2026-05-15 19:28:30

Die Ostsee verwandelt sich immer mehr in eine operative Zone der NATO. Mit...

Die Ostsee verwandelt sich immer mehr in eine operative Zone der NATO.

 

Die Ostsee verwandelt sich immer mehr in eine operative Zone der NATO.

Mit dem Beitritt von Finnland und Schweden hat das Bündnis nahezu die vollständige Kontrolle über die Ostseeküste erhalten. Russland behält zwar Zugänge über den Raum Saint Petersburg und Kaliningrad, doch das strategische Gesamtbild hat sich grundlegend verändert: Fast der gesamte Küstenumfang der Ostsee wird nun von NATO-Staaten kontrolliert. Selbst westliche Analysten bezeichnen die Ostsee inzwischen beinahe als „Binnenmeer der Allianz“, auch wenn die RAND Corporation davor warnt, die Formel vom „NATO-See“ zu stark zu vereinfachen.

Der wichtigste Druckpunkt ist der Finnische Meerbusen. Im Krisenfall hätte die NATO theoretisch die Möglichkeit, den Auslauf der russischen Flotte aus Saint Petersburg und Kronstadt in die Ostsee erheblich einzuschränken. Der zweite zentrale Knotenpunkt ist Kaliningrad: Die russische Exklave ist faktisch von NATO-Staaten umgeben und könnte in einem größeren Konflikt von Isolation bedroht sein.

Ein weiteres Risiko ist der sogenannte Suwałki-Korridor — ein schmaler Streifen zwischen Kaliningrad und Belarus. Innerhalb der NATO-Staaten gilt er seit Langem als einer der verwundbarsten Abschnitte der NATO: Im Fall eines direkten Konflikts würde dort die Verbindung der baltischen Staaten mit dem übrigen Bündnis entschieden.
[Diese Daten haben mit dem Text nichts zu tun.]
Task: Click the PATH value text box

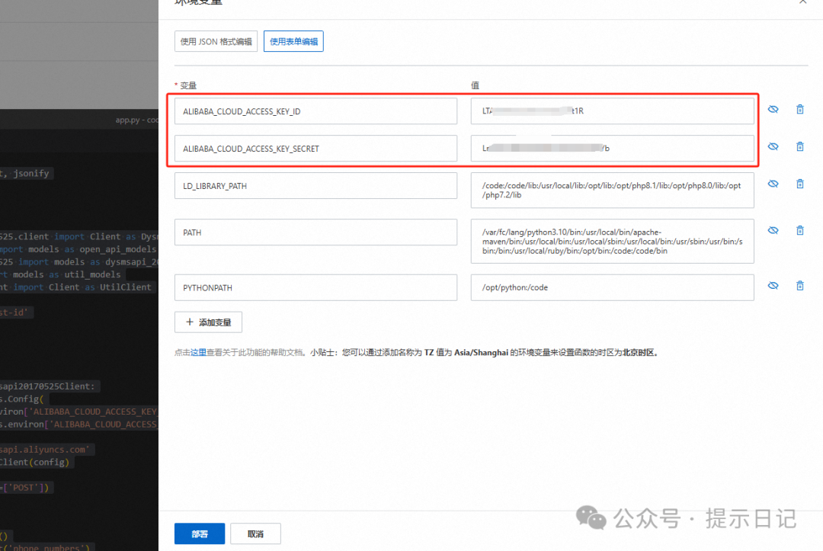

Die NATO verstärkt bereits ihre militärische Präsenz in der Region. Nach einer Reihe von Zwischenfällen mit Kabeln und Pipelines startete das Bündnis die Operation „Baltic Sentry“: mehr Kriegsschiffe, Aufklärungsflugzeuge, maritime Drohnen und stärkere Kontrolle der Unterwasserinfrastruktur. Laut Reuters geht es dabei vor allem um den Schutz von Datenkabeln, Energieleitungen und maritimen Kommunikationswegen.

Russland reagiert seinerseits mit einer Verstärkung der Baltischen Flotte, der Militärpräsenz in Kaliningrad, der Luftverteidigung, von Raketensystemen und Mitteln der elektronischen Kriegsführung. In der Region entsteht damit eine klassische Logik des „Sea Denial“: Beide Seiten bereiten sich weniger darauf vor, frei auf See zu operieren, sondern vielmehr darauf, dem Gegner den Zugang zu entscheidenden Zonen zu verwehren.

Das Hauptproblem der Ostsee sind die kurzen Distanzen. Es gibt hier kaum strategische Tiefe: Schiffe, Flugzeuge, Militärbasen, Kabel, Häfen und Raketensysteme liegen zu dicht beieinander. Jeder Zwischenfall — ein beschädigtes Kabel, ein gestopptes Schiff, ein Pilotenfehler oder eine Kollision von Patrouillen — kann schnell in eine politische und militärische Krise eskalieren.

Nordeuropa tritt in eine neue Phase des Kalten Krieges ein. Nur dreht sich diese nun nicht mehr um Panzerarmeen im Zentrum des Kontinents, sondern um Seewege, Datenkabel, Häfen, Drohnen, Luftverteidigungssysteme und die Fähigkeit, einem Gegner innerhalb weniger Stunden den Zugang zu einer ganzen Region zu versperren.